Welcome back to the traveling restaurant of a thousand doors where fantasy denizens come once a week to order the exact same thing every single time. Not that I have room to talk there; I often get the same things at my favorite restaurants, but it does remain one of the more striking features of a show where the selling point is lizardmen and elves getting to try Nekoya's combination of Japanese and western fare. And even if you missed season one and want to try jumping in here that part is made very clear, as waitress Kuro steadfastly refuses to try anything besides her beloved chicken curry and we see the red dragon wandering in for her weekly pot of beef stew.

That's partly why Aletta is such an important character, enough so that I was surprised when she didn't come into the story until the end of the first of the source light novels. Not only is Aletta present for almost every episode as Western Restaurant Nekoya's first and main member of the waitstaff, but she's also one of the few people we see being willing to try almost anything Master cares to serve her. Yes, she's disappointed when he hands her a bowl of what he calls “Chinese soup” rather than her favorite corn potage (which looks rather like corn chowder), but she tries it anyway, as well as the fried rice he serves with it, and finds herself very well pleased. Since we saw virtually no one else do this in the first season of the show, Aletta becomes a way for the series to introduce a greater variety of foods to rhapsodize about without throwing in too many new characters each time.

And my, do they wax eloquent about the food! No one in this show (or any other foodie show, really) can just take a bite of something and pronounce it good; everyone has to go on for at least five minutes about the tastes, textures, and ingredients, which they somehow magically are able to discern. If you're hungry, this can be torturous, but if you're not, it starts to feel a little ridiculous after the first dish.

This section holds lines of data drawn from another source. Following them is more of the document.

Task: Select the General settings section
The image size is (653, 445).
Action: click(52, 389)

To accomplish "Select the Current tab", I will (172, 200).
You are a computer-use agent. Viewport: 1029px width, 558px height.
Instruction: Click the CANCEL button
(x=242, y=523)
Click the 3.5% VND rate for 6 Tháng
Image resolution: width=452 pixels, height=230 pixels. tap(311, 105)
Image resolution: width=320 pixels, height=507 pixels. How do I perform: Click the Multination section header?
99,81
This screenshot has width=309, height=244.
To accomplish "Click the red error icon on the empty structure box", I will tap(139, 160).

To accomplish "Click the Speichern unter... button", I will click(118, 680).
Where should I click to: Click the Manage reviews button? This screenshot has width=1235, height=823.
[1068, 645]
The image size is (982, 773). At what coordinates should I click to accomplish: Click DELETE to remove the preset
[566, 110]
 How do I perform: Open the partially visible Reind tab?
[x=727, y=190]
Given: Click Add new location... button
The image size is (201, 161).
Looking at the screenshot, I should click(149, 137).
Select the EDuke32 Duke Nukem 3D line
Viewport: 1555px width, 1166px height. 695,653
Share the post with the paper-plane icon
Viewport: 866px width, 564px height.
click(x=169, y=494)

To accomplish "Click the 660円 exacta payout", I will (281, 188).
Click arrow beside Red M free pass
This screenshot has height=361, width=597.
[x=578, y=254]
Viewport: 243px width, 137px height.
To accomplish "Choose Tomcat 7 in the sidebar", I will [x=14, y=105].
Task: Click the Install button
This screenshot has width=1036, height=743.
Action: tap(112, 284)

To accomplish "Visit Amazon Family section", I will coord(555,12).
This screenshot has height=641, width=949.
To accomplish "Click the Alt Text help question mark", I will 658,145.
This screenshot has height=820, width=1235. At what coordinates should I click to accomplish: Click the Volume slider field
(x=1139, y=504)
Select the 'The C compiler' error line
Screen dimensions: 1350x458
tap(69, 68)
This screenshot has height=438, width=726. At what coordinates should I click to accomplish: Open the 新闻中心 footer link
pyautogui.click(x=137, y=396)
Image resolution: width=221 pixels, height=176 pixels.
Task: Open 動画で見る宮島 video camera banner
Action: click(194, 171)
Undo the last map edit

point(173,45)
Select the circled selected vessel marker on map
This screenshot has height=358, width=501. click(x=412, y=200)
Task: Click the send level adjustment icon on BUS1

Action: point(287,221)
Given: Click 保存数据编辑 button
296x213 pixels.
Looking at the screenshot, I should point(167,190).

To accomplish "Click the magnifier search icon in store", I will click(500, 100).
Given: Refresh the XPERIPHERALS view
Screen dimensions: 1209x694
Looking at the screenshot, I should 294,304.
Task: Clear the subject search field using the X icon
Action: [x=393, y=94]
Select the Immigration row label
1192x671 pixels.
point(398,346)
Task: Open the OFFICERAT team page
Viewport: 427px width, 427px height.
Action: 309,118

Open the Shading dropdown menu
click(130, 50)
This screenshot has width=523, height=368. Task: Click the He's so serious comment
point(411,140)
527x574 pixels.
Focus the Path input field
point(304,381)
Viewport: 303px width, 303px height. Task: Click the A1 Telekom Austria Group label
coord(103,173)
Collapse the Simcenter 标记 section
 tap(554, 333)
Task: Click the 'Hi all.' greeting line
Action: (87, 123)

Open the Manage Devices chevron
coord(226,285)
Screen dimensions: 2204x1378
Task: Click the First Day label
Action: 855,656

In this episode alone we learn the many virtues of soufflé cheesecake, corn potage, fried rice, Chinese soup, and toast with cheese, to say nothing of black tea with what looks like four teaspoons of sugar added. I love my grilled cheese as much as the next person who has a hard time remembering to eat lunch, but things do verge on the overdone here.

Our new character for the episode is cat-earred demon Hilda, an adventurer who discovers the door to Nekoya in a goblin nest she's just cleared. She's our tea and cheesecake fan, and unlike some of the characters from season one, she's thinking of introducing her friends Ranija and Alicia to the restaurant in order to have them owe her one. Since both of the other ladies are in the opening theme, I think we can safely assume that she will carry through with this plan, although next week appears set to feature Romeo and Juliet eating steak.

Restaurant to Another World is just the same harmless, foodie fantasy that it was in season one. I feel like the character designs have been prettied up a bit, but the food remains the real star, and I definitely wouldn't suggest viewing on an empty stomach.